Perceived corruption reduces algorithm aversion
研究来自30多个国家的参与者发现,感知腐败水平高的国家的人更不厌恶算法决策,实验启动腐败感知也会降低算法厌恶,探讨了机制和边界条件。
Abstract Scholarship on when and why humans are willing to rely on algorithms rather than other humans has made substantial progress in recent years, although virtually all such research is based on Western, educated, industrialized, rich, and democratic (WEIRD) research participants. This limits efforts to understand the cultural generalizability of attitudes toward algorithms. In this paper, I study algorithm aversion among participants from over 30 countries on all inhabited continents, thereby significantly increasing the diversity of this field's knowledge base.

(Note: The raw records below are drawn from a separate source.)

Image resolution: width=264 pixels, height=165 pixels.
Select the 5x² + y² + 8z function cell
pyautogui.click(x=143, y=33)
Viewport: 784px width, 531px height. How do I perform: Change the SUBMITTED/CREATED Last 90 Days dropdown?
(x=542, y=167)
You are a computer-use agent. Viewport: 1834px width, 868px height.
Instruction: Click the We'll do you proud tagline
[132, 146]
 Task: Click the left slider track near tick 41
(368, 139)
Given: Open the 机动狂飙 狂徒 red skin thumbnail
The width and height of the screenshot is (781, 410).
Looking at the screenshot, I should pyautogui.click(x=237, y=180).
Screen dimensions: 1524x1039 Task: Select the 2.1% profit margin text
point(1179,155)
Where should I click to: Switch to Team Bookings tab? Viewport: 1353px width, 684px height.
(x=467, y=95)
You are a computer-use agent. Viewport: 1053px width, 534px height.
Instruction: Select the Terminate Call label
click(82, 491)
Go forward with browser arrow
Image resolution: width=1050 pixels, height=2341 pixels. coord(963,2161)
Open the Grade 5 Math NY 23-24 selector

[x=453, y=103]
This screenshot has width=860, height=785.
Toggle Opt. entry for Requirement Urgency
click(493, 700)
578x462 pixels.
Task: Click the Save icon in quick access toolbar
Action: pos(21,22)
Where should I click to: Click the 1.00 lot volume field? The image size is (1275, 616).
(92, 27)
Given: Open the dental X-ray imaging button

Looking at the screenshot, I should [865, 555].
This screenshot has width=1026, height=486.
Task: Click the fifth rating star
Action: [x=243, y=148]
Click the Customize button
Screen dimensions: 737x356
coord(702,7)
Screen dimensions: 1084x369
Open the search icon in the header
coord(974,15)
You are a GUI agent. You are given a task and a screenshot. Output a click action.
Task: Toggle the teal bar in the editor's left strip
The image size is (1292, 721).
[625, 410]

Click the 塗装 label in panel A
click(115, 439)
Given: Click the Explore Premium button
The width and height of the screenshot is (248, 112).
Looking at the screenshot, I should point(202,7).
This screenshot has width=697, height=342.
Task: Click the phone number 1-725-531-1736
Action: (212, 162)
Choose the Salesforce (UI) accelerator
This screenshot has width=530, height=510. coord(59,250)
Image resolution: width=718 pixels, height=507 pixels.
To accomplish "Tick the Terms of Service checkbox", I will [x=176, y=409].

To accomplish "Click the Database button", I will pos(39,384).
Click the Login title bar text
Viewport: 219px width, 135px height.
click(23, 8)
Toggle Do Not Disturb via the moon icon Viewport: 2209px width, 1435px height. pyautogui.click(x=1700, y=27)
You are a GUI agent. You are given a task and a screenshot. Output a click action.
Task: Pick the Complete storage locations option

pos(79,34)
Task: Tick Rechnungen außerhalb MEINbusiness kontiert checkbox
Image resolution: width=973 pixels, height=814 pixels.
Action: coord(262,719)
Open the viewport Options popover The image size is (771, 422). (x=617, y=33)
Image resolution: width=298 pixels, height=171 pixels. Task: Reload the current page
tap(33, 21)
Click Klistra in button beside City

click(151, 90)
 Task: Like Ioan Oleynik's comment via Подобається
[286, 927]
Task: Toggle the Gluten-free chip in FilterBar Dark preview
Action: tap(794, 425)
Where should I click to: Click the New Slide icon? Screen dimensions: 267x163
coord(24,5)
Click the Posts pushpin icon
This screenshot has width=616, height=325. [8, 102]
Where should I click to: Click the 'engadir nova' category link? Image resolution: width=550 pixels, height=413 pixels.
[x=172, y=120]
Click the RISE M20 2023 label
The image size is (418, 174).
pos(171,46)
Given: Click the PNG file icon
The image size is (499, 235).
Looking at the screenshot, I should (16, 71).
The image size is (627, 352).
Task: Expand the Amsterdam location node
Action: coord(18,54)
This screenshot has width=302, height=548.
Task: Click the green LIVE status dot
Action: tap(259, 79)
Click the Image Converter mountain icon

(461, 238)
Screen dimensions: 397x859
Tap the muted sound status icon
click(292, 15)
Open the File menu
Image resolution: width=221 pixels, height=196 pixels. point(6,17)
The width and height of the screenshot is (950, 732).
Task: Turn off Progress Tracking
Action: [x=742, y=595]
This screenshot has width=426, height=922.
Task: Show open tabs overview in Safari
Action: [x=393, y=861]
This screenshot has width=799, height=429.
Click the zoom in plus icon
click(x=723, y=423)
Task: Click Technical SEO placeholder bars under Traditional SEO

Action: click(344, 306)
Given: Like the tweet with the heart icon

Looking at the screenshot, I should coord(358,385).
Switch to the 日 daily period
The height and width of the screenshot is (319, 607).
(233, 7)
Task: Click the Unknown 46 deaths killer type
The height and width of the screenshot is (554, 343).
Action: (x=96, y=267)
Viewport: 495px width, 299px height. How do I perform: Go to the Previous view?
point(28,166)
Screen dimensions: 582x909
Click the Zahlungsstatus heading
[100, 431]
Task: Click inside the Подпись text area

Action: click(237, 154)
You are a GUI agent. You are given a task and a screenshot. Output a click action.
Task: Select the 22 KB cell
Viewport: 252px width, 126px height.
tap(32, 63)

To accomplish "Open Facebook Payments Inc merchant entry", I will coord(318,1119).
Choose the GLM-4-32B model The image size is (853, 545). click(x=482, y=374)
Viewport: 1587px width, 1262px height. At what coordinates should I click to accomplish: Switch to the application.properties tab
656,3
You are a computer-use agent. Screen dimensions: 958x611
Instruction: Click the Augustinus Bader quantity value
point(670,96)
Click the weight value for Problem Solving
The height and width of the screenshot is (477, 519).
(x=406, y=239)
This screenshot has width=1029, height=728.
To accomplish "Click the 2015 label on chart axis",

Furthermore, I leverage this diversity to test a theoretically derived prediction: that perceived corruption makes algorithmic decision‐making more appealing. I find that participants who are born or raised in countries with high levels of perceived corruption are much less averse to algorithmic decision‐making (or, in some studies, are not at all algorithm averse), relative to those from countries with low perceived corruption. Furthermore, experimentally varying corruption salience causes a decrease in algorithm aversion. I explore mechanisms and boundary conditions of these effects and discuss the implications in the context of algorithms that can both increase and decrease injustice.